ご挨拶 -平成29年9月
さて、病院では昨年度の決算がでました。黒字決算で職員一同安堵しております。これは住民の皆さんのご協力と職員の頑張りによるものであり、病院長として感謝申し上げます。日野病院は岡山県北部の一部を含めて鳥取県西南部地区の急性期、回復期、慢性期そして終末期の医療を担っております。厚労省は病院の機能分担を進め、病院減らし、病床削減をしようとしておりますが、過疎地では機能分担すべき病院も近くにはなく、患者の利便性を考えれば高度な医療設備を必要とする疾患以外は一つの病院で完結するのが理想といえます。医師、看護師、薬剤師などスタッフ不足という問題を抱えていますが、なんとか住民の皆さんに不足のない医療を提供するために今後も努力していきたいと思います。

----------------------------------------

* _課題内容_
提示文の「ご挨拶 -平成29年9月」から「努力していきたいと思います。」までのすべてを、「日野病院」を「当院」に置き換えて書き直せ。

* _データ一覧_
----------------------------------------

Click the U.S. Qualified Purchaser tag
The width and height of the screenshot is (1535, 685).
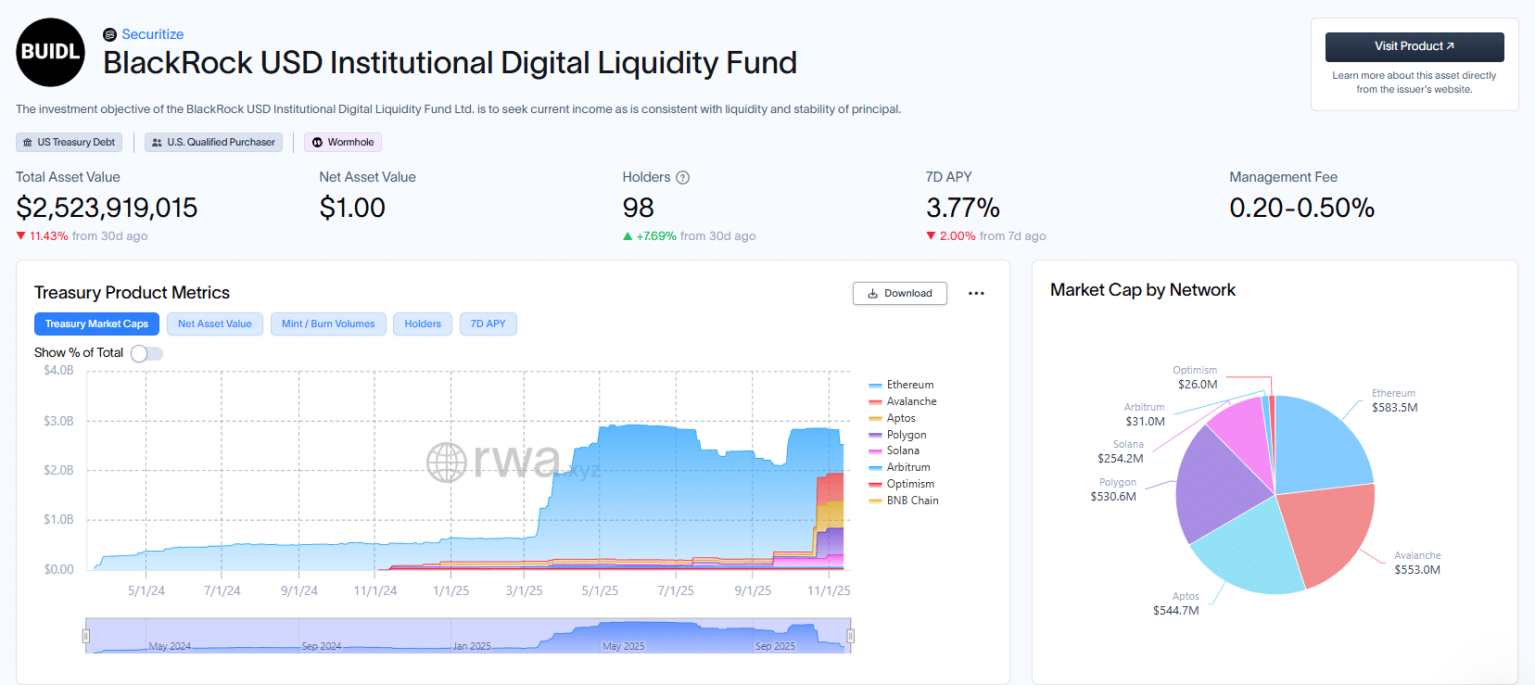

----------------------------------------

* _解答例_
ご挨拶 -平成29年9月
さて、病院では昨年度の決算がでました。黒字決算で職員一同安堵しております。これは住民の皆さんのご協力と職員の頑張りによるものであり、病院長として感謝申し上げます。当院は岡山県北部の一部を含めて鳥取県西南部地区の急性期、回復期、慢性期そして終末期の医療を担っております。厚労省は病院の機能分担を進め、病院減らし、病床削減をしようとしておりますが、過疎地では機能分担すべき病院も近くにはなく、患者の利便性を考えれば高度な医療設備を必要とする疾患以外は一つの病院で完結するのが理想といえます。医師、看護師、薬剤師などスタッフ不足という問題を抱えていますが、なんとか住民の皆さんに不足のない医療を提供するために今後も努力していきたいと思います。